The Act specifically states that trade union membership must not be taken into account when selecting individuals to include in the work notice. The Act does not therefore provide a lawful basis for the employer to process such data for the purposes of work notices. The trade union will need to process trade union membership data to identify which workers identified on the work notice are members of that trade union. The trade union will therefore need to ensure they comply with at least one Article 9 condition.  

This guidance makes clear that the employer should not share any personal data with the trade unions during the consultation on the work notice and before a work notice is issued.  

The employer should not share special category data with the trade union, for example, to provide justification for who is included in a work notice. If the employer or trade union inadvertently obtains special category data, for example, while in correspondence during the consultation on the work notice, the employer or trade union must delete that information and cannot use it in finalising the work notice as there will be no lawful basis for processing that data. 

If the employer inadvertently obtains data about trade union membership, for example, from the trade union while discussing the work notice, the employer cannot store or use that information in finalising the work notice as the Act does not provide a lawful basis for processing that data and specifically prohibits the employer from taking trade union membership or activities into account in selecting individuals to include in a work notice.  

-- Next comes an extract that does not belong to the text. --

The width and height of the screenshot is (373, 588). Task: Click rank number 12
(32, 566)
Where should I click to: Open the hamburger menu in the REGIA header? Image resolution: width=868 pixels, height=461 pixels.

10.16 Can automated decision making be used when preparing a work notice? 

Special care must be taken if using automated systems for selecting staff for inclusion on work notices. Article 22 of the UK GDPR sets out rights related to automated decision making and profiling. This contains additional requirements to protect individuals when carrying out solely automated decision making (that is decision making that does not involve human input) that has legal or similarly significant effects on them. Identifying an individual in a work notice has a legal effect in that the individual will lose their automatic protection from unfair dismissal if they take strike action despite being named in a work notice and this does not comply with the work notice. Employers should consult the ICO guidance if considering using automated decision-making tools to prepare a work notice, and be conscious of the right of workers to request manual intervention in the decision-making process. Employers will need to provide meaningful information about the logic used to make the ‘decision’ in the transparency information provided, and it is recommended that a data protection impact assessment is performed for all such processing. If the risks are assessed as high, then a DPIA is mandatory. Privacy policies should be updated if automated decision making is used.